Via Luis Villa, tomorrow’s New York Times has a decent article headlined Want an iPhone? Beware the iHandcuffs. The article title is right (Villa’s summary is a better description, if not a better headline: “iTunes and DRM hurts perfectly innocent customers, fails to stop piracy, and reduces competition”), but it leads off wrong:
like its slimmer iPod siblings, the iPhone’s music-playing function will be limited by factory-installed “crippleware.”
Wrong, the objects of iZombie lust can play any MP3 file that is not itself crippled. The crippleware (the handcuffs to avoid) is not factory-installed, but purchased from the iTunes Store — tracks crippled by DRM.

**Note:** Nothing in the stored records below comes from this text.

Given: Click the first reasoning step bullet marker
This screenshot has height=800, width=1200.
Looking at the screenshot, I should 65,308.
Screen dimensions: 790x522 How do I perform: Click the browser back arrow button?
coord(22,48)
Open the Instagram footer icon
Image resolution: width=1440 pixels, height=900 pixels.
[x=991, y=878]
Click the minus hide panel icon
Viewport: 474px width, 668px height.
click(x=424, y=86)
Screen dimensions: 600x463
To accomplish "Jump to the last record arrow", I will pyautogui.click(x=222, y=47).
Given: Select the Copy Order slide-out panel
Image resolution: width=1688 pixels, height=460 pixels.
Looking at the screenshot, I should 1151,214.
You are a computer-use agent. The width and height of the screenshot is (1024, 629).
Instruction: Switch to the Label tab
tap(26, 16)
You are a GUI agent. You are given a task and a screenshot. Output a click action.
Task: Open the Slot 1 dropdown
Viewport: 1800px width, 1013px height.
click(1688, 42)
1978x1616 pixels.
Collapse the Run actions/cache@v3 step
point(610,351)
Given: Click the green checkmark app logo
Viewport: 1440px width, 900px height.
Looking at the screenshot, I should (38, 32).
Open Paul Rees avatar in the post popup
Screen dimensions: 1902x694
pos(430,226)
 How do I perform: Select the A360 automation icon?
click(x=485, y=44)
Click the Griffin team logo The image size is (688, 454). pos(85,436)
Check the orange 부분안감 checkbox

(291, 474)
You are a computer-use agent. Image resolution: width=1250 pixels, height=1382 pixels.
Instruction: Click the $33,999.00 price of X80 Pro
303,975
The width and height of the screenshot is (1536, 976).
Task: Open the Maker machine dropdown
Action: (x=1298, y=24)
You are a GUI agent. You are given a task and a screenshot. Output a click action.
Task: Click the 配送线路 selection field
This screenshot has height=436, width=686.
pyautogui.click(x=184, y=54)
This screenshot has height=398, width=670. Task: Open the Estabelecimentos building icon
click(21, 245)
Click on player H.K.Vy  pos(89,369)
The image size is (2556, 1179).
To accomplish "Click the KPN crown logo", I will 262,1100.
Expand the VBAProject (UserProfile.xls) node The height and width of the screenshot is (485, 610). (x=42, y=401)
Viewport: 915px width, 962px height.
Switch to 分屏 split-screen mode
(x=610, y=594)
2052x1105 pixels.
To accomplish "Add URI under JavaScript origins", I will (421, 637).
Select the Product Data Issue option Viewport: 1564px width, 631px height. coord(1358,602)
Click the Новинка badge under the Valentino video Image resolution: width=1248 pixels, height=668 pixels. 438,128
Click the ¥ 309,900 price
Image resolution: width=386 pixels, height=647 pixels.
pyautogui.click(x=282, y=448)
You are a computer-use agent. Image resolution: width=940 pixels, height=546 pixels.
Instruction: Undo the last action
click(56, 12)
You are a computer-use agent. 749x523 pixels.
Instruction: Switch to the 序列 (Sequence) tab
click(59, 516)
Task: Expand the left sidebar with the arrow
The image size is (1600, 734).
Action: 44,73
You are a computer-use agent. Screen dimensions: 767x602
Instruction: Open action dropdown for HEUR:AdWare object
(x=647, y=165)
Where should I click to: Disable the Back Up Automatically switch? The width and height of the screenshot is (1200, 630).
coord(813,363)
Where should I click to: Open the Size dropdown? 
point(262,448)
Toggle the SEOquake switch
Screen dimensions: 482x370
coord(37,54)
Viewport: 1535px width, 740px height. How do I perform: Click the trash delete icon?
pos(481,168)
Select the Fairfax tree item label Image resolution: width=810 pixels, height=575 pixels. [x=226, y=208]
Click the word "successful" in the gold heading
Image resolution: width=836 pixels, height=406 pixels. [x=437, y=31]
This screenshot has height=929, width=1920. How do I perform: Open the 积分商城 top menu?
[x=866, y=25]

Perhaps iTunes (the media player and ITunes Store browser), some version of which I assume is factory-installed on the iPhone, is perhaps more akin to malware. Not the type that takes over your computer without your knowledge, but the type that presents you with many opportunities to download and perhaps pay for software and porn that will cripple your computer. It’s a fine line.
The NYT article has a great closing:
IN the long view, Mr. Goldberg said he believes that today’s copy-protection battles will prove short-lived. Eventually, perhaps in 5 or 10 years, he predicts, all portable players will have wireless broadband capability and will provide direct access, anytime, anywhere, to every song ever released for a low monthly subscription fee.
It’s a prediction that has a high probability of realization because such a system is already found in South Korea, where three million subscribers enjoy direct, wireless access to a virtually limitless music catalog for only $5 a month. He noted, however, that music companies in South Korea did not agree to such a radically different business model until sales of physical CDs had collapsed.
Pointing to South Korea, where copy protection has disappeared, Mr. Goldberg invoked the pithy aphorism attributed to the author William Gibson: “The future is here; it’s just not widely distributed yet.”
I’m skeptical that the emphasized (by me) portion above is not exaggerated, though I’ll grant that South Korea is probably some years ahead of music businesses in the U.S. and other places similarly primitive in this respect, which may undergo a transition similar to South Korea’s. But we can also look to markets that started from a very different place, e.g., China.
We could beneficially spend more time looking for examples that may be ahead of the pack or simply different, and not just in the music business.